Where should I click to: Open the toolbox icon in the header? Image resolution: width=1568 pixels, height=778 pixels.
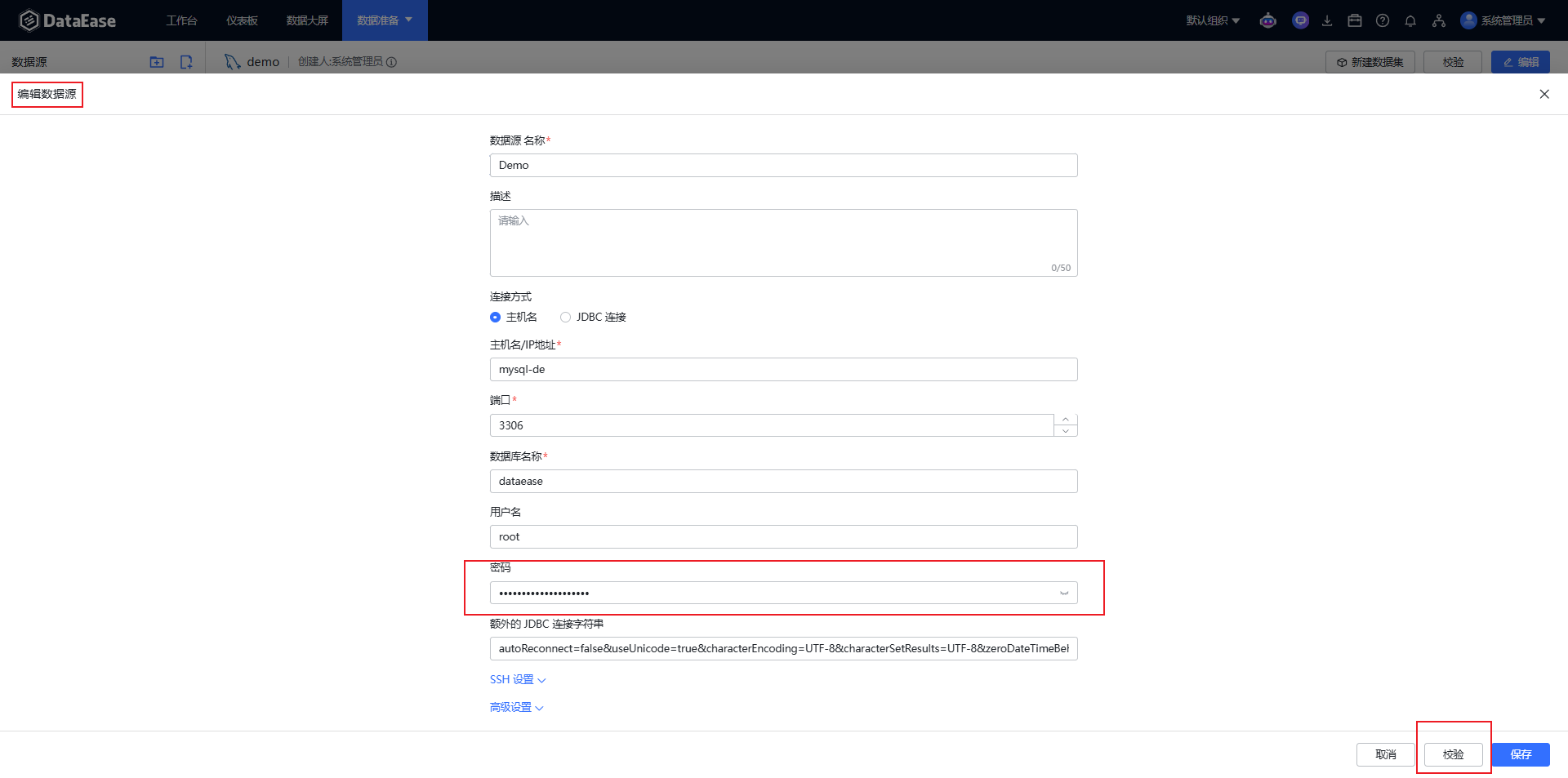(x=1355, y=20)
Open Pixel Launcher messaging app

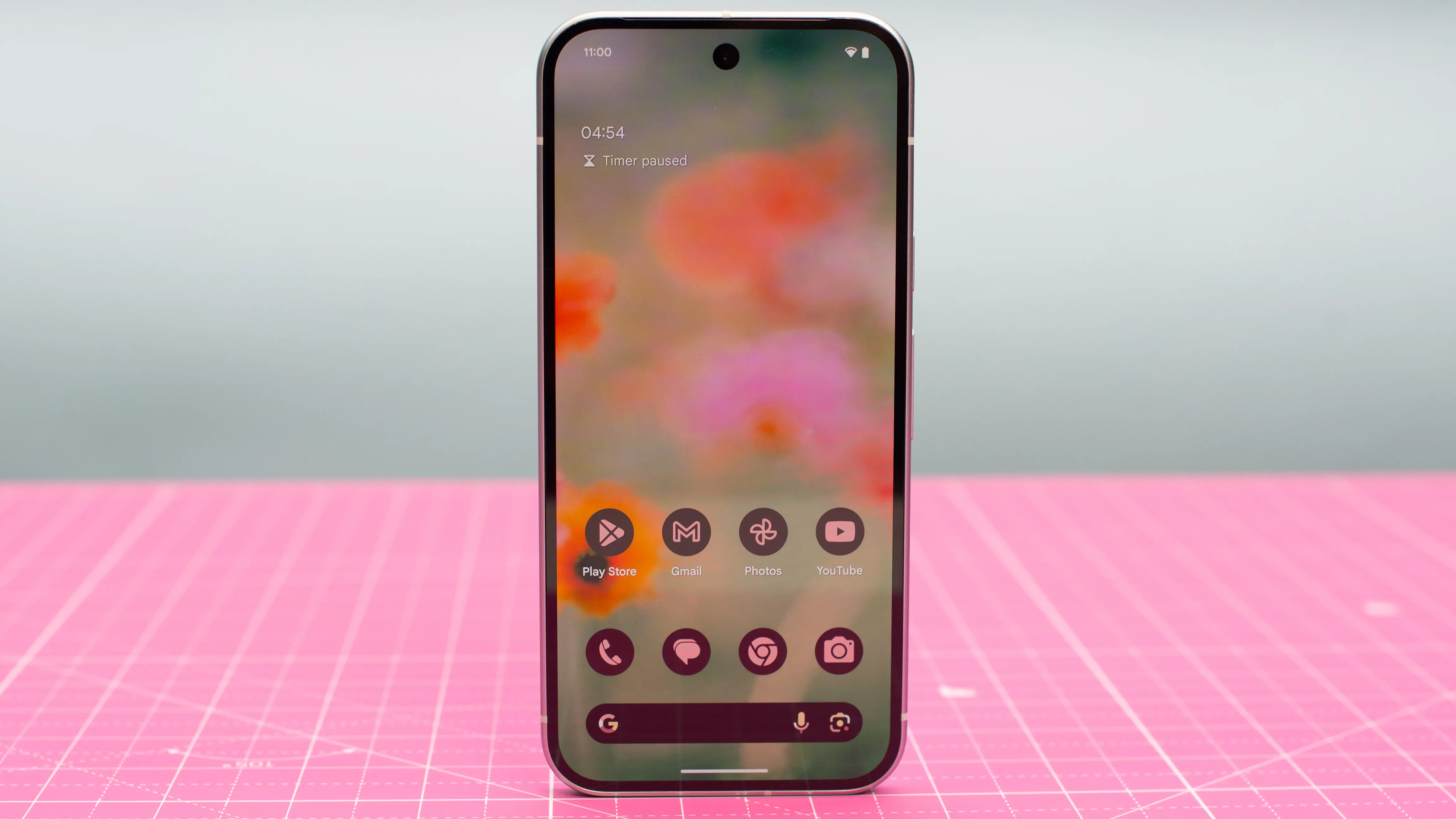686,651
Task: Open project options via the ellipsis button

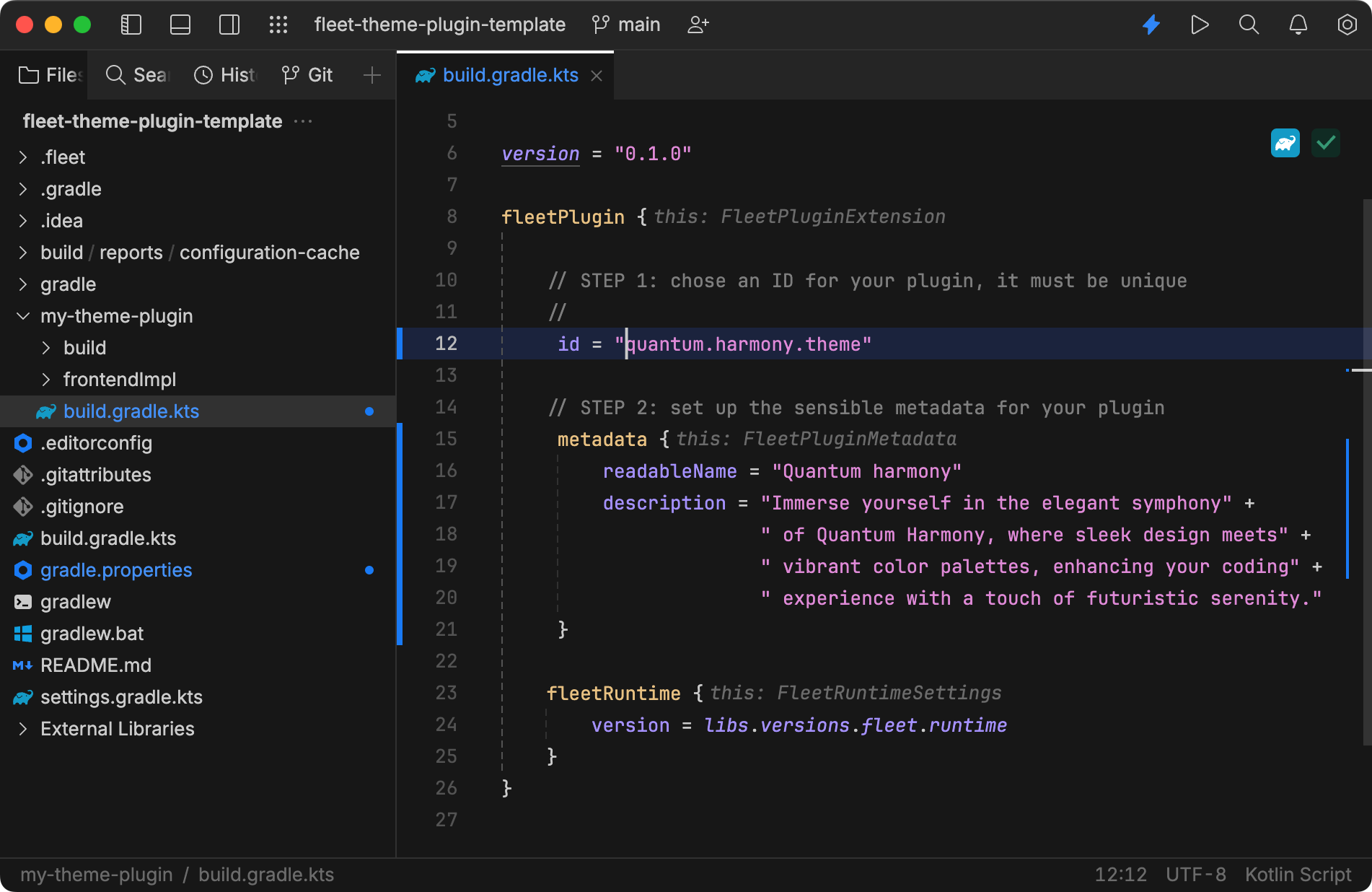Action: tap(303, 121)
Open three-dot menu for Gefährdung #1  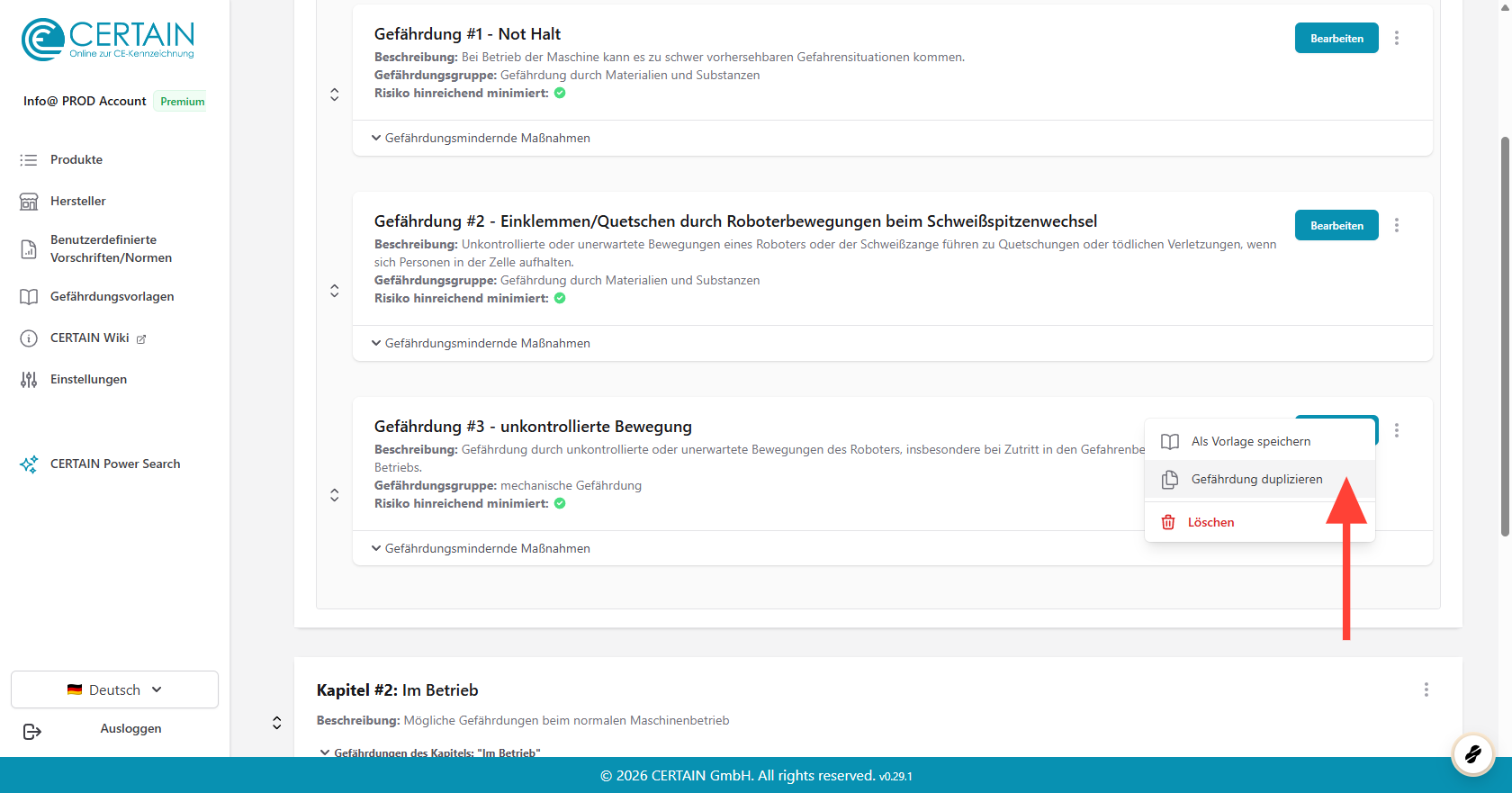point(1396,38)
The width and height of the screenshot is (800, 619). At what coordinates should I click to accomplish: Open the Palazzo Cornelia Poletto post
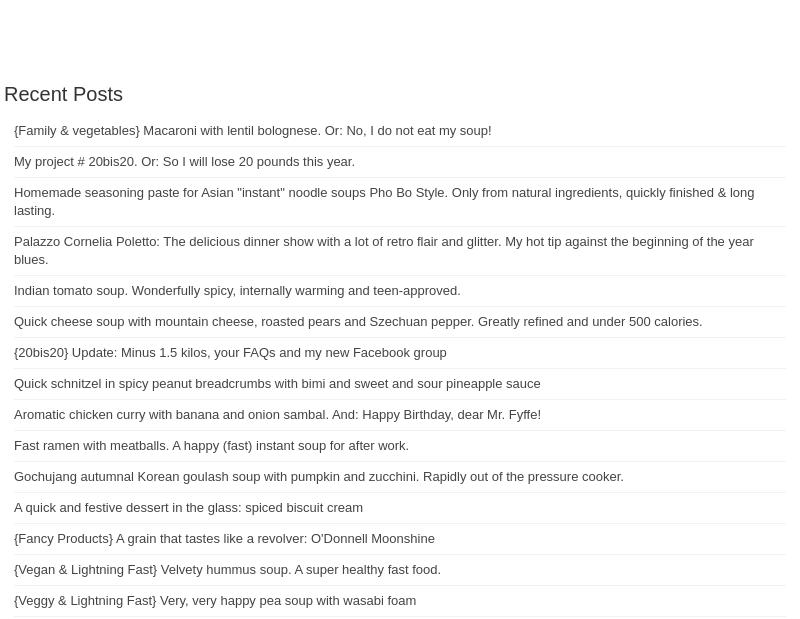(383, 242)
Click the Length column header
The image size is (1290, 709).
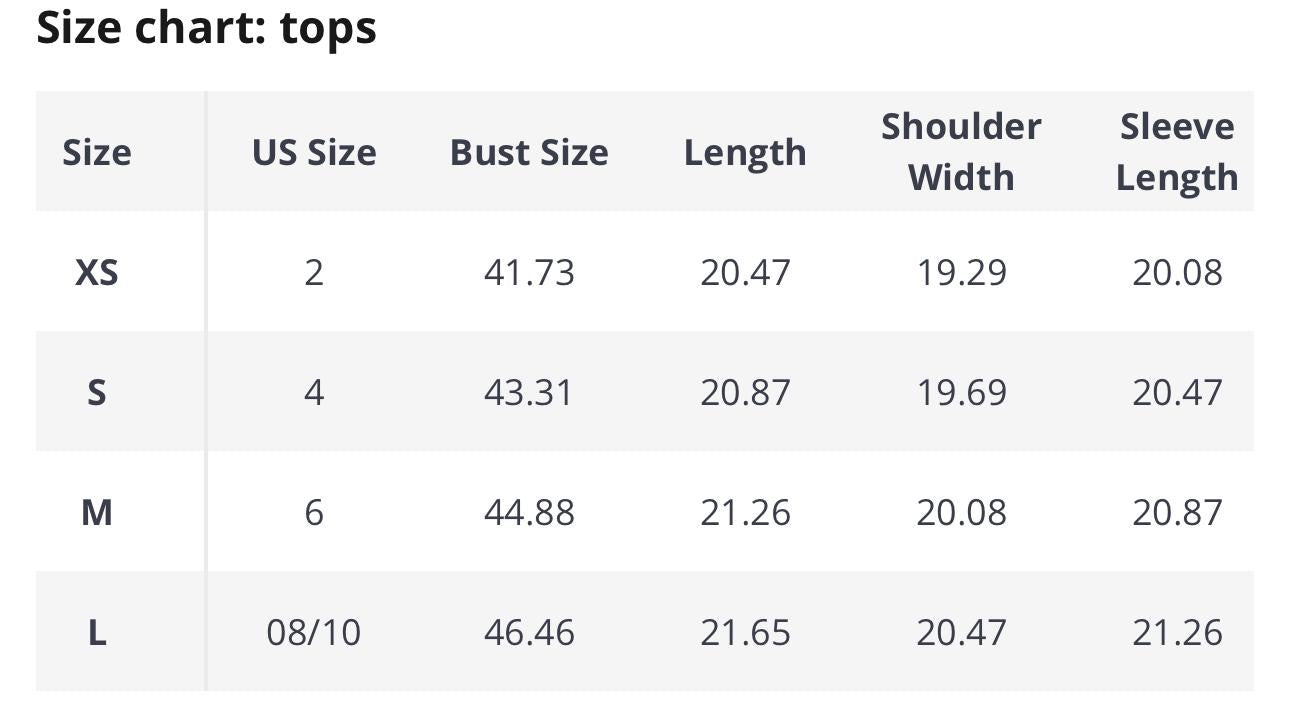pyautogui.click(x=745, y=152)
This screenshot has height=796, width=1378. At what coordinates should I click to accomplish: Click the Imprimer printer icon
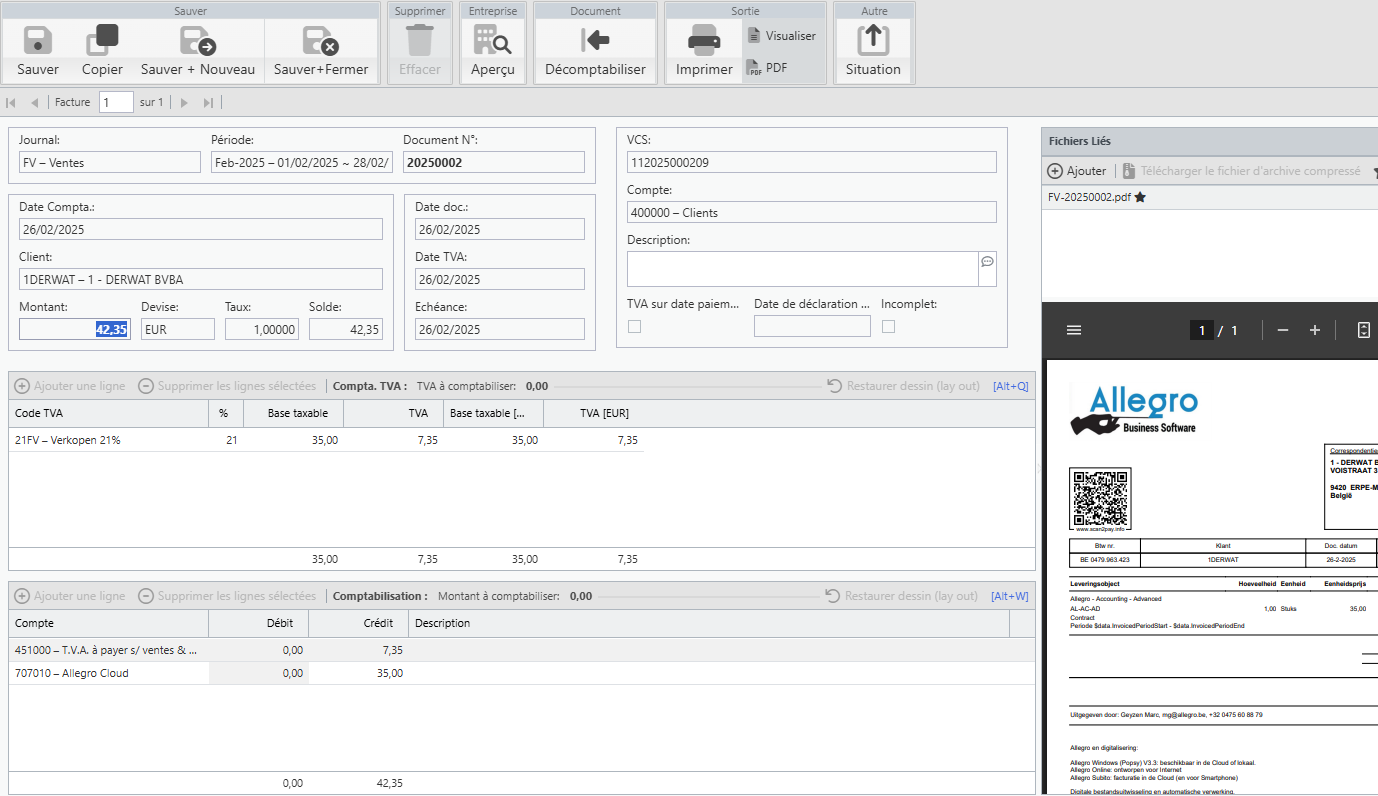pos(704,41)
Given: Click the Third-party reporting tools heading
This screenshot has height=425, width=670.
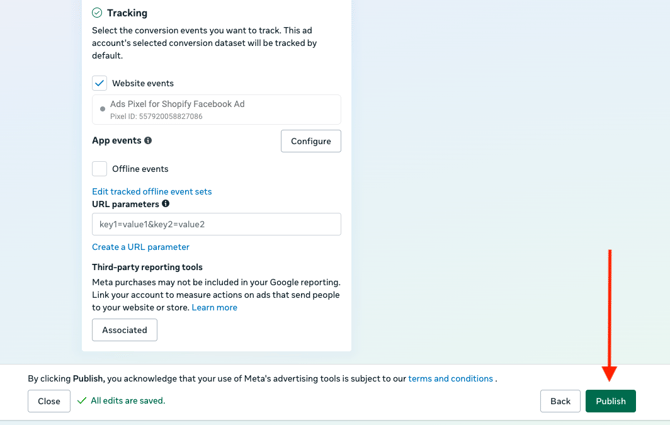Looking at the screenshot, I should point(147,267).
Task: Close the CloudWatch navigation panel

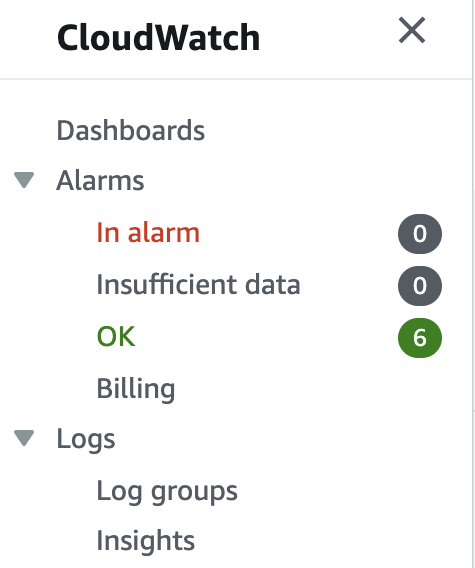Action: [412, 30]
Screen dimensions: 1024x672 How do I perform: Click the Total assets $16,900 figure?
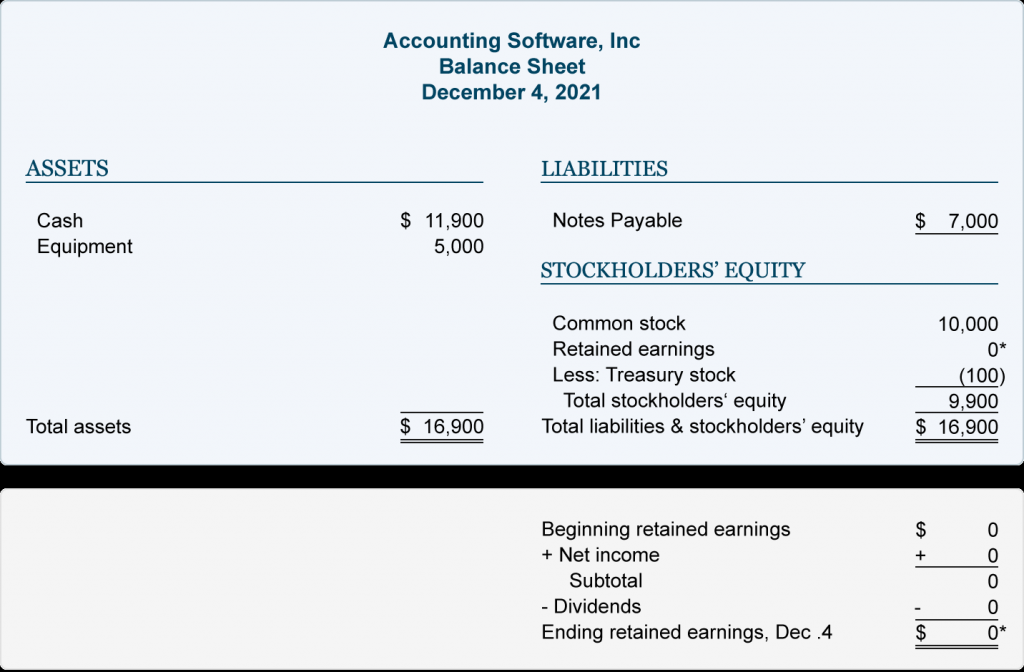442,426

******************************

[Description of the task] Render as a numbered list the lines starting at the one that contains "Task: Close the CloudWatch navigation panel" and running through the last line, skipping blank lines. Leave the pictures out.

[Exercise output]
1. Task: Close the CloudWatch navigation panel
2. Action: [412, 30]
3. Screen dimensions: 1024x672 How do I perform: Click the Total assets $16,900 figure?
4. 442,426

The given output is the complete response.